The GEMBA, if conducted in the right spirit, can be a form of spontaneous brainstorming that can add incredible process improvements.  It is simply human nature that sometimes those involved in the day-to-day activities (front-line) or managing the day-to-day activities (middle management) are too invested in the process themselves to notice these opportunities. 

I have observed some additional benefits of the GEMBA walk, that I would like to share here:

1.       Upper management on the shop floor demonstrates that communication is essential, which motivates middle management to perform their essential role: create the “right environment” for employees (see MHRAs DI guidance).  Some even call this a “speak up culture”.
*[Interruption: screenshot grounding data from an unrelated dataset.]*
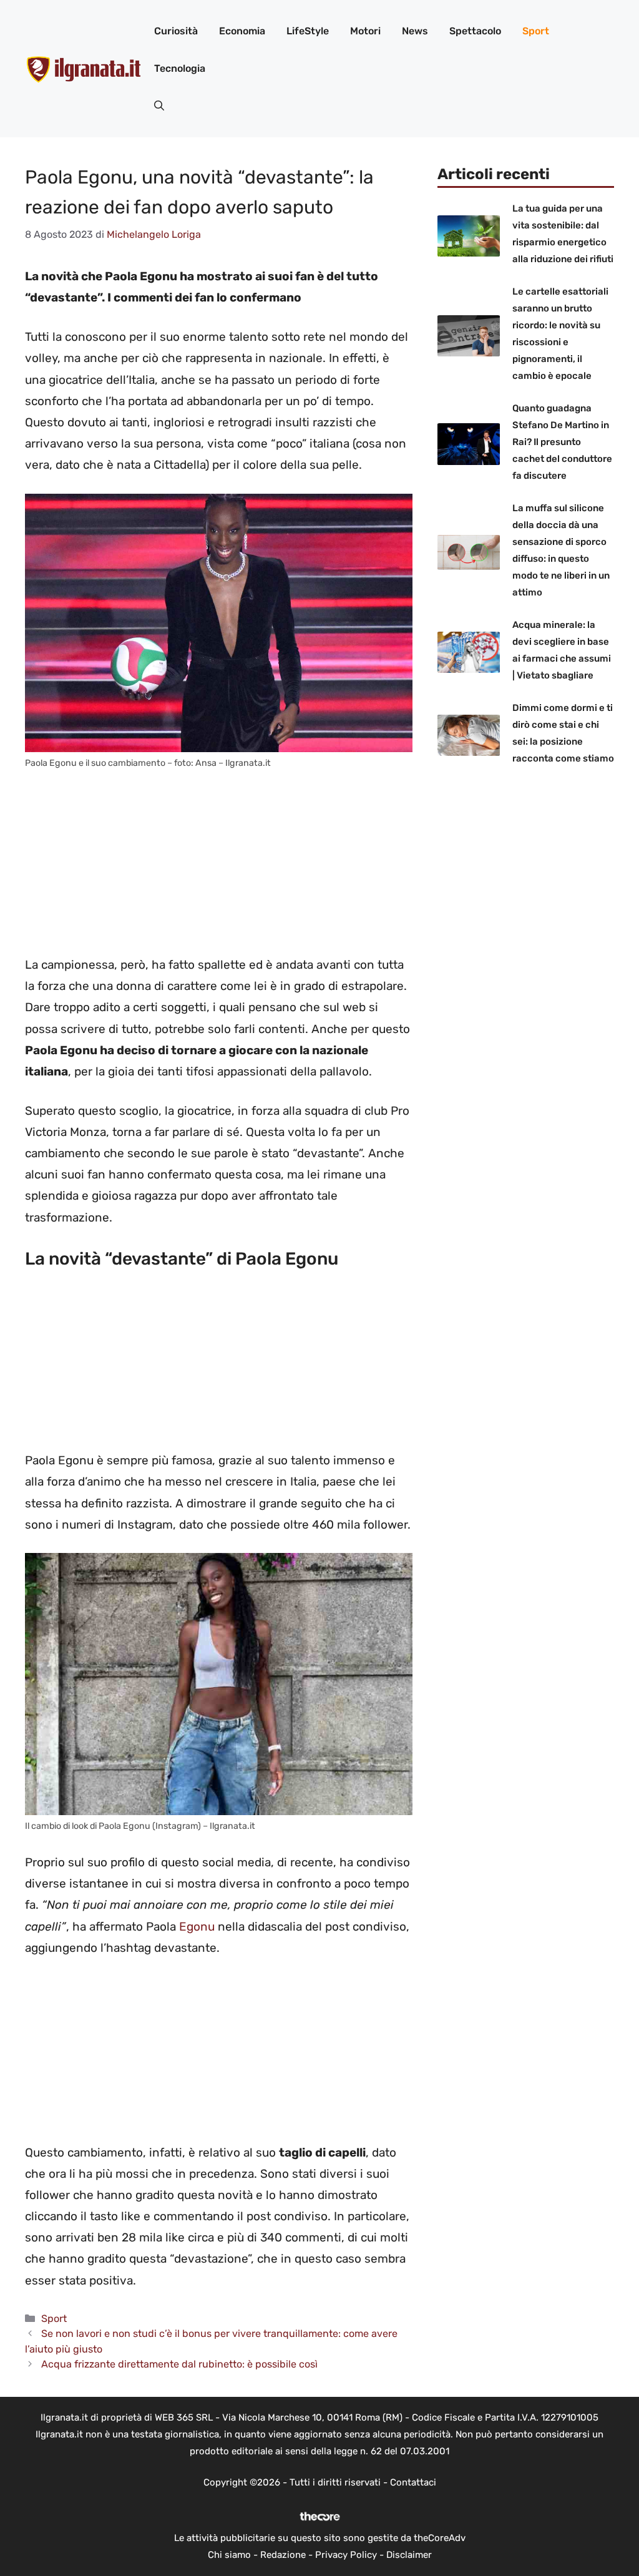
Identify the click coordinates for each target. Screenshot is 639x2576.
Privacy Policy (346, 2554)
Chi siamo (229, 2554)
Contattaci (413, 2482)
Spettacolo (475, 31)
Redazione (283, 2554)
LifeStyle (307, 31)
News (415, 31)
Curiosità (176, 31)
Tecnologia (179, 68)
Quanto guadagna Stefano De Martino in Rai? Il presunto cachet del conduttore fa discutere (562, 442)
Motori (365, 31)
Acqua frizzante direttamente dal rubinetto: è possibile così (179, 2364)
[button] (159, 106)
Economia (242, 31)
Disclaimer (409, 2554)
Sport (535, 31)
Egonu (197, 1926)
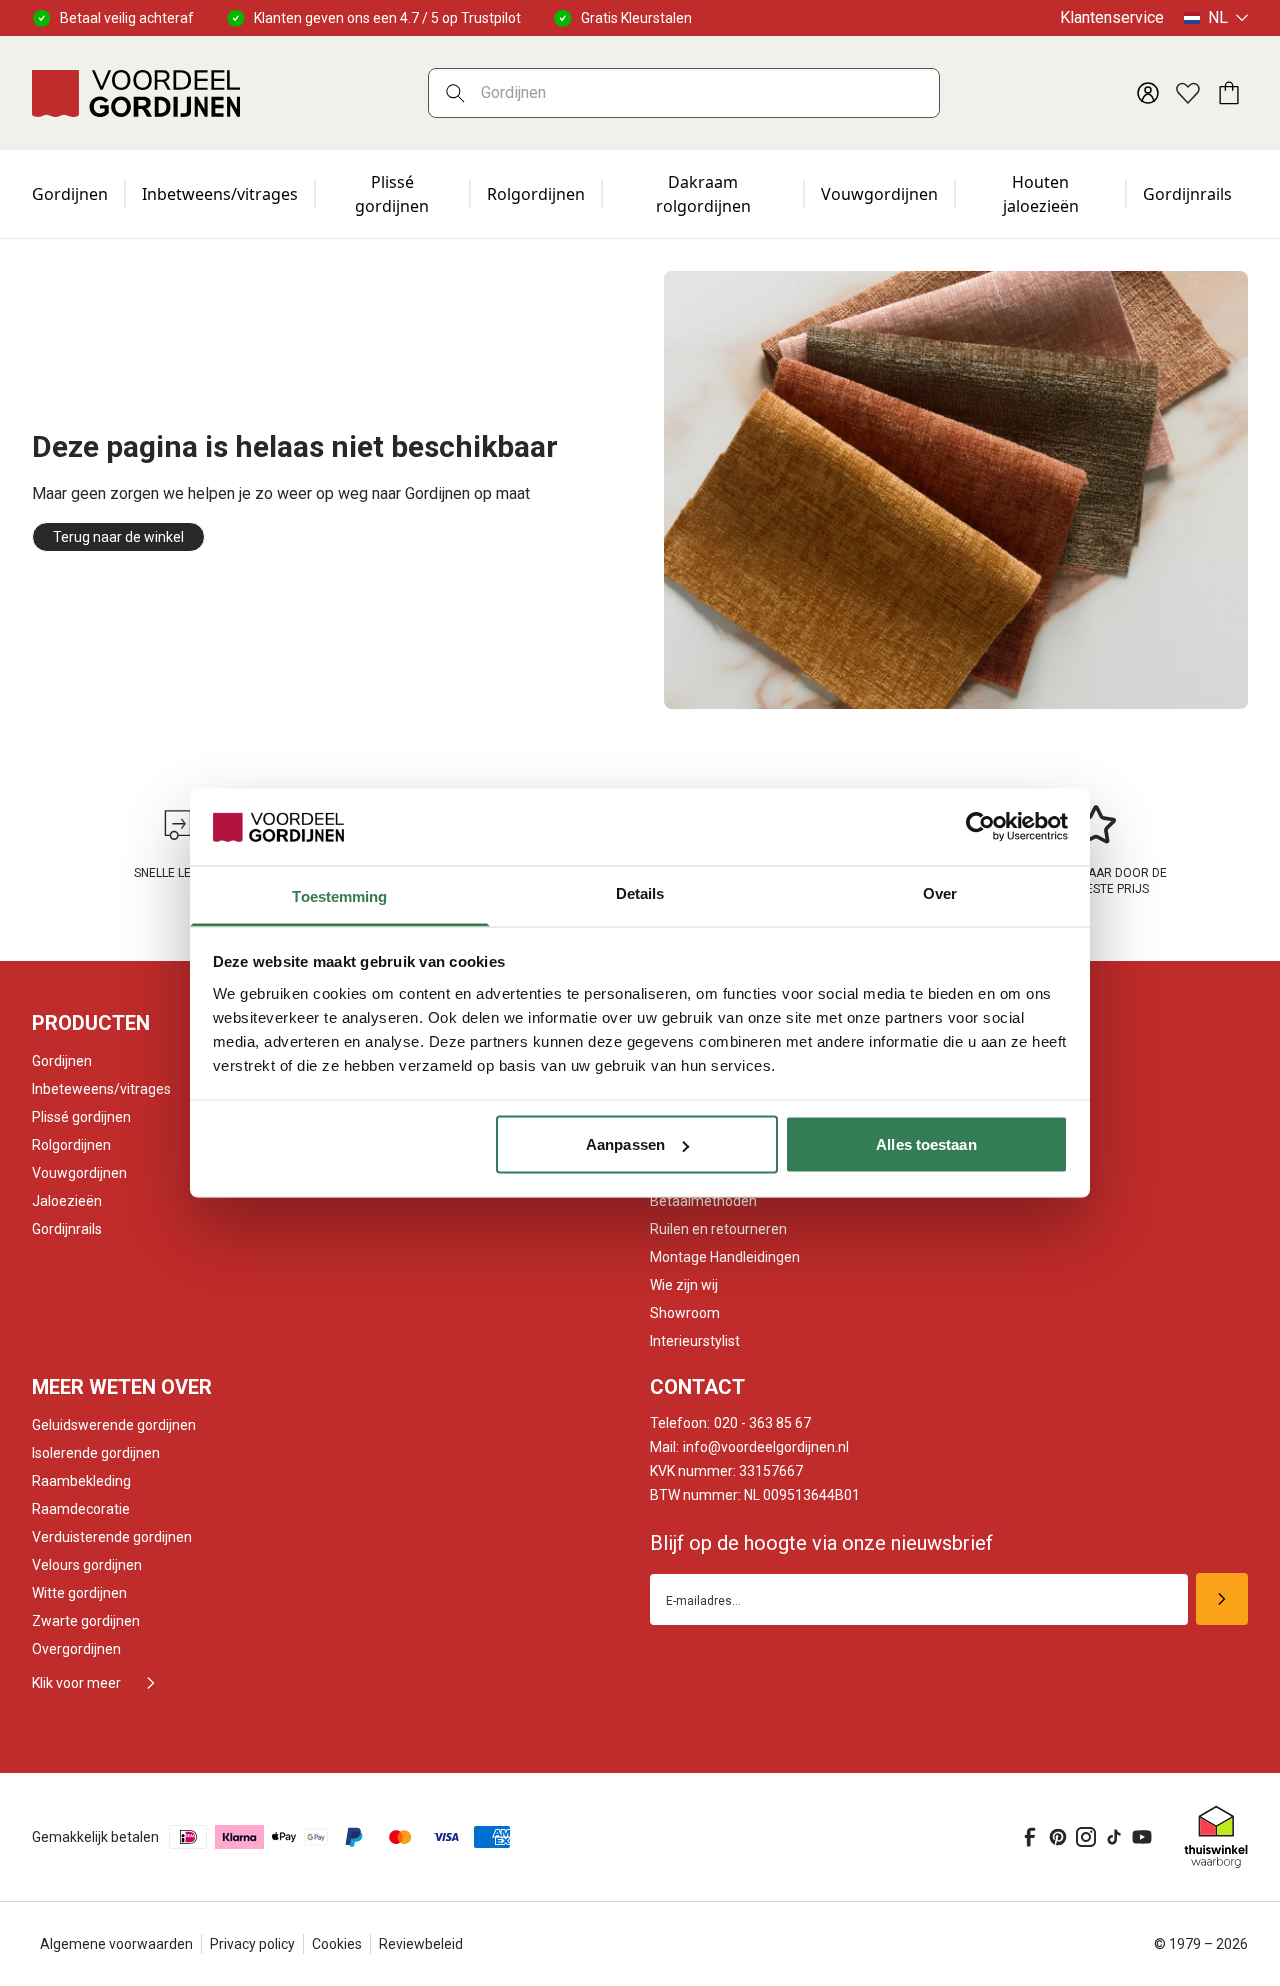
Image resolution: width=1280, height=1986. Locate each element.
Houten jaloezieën (1041, 194)
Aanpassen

2.       Upper management on the shop floor listening to employees with several layers of middle management between them demonstrates that everyone participates in quality, and old-school quality metrics goals (e.g. reduction of deviations through “re-training”) are now fossilized deep underground, never to be misused again through management by fear.  We now measure performance of the process, and value everyone’s efforts to reduce sources of variation. 

Quality culture gimmicks are fun (t-shirts, games, etc.), and are a welcome break from our routine activities.  But what to employees really need in order to thrive both personally and professionally?  Meaning in Labor.  Feeling Valued.  Helping Others. 

The products we produce make these goals easy to achieve.  Let’s get to it!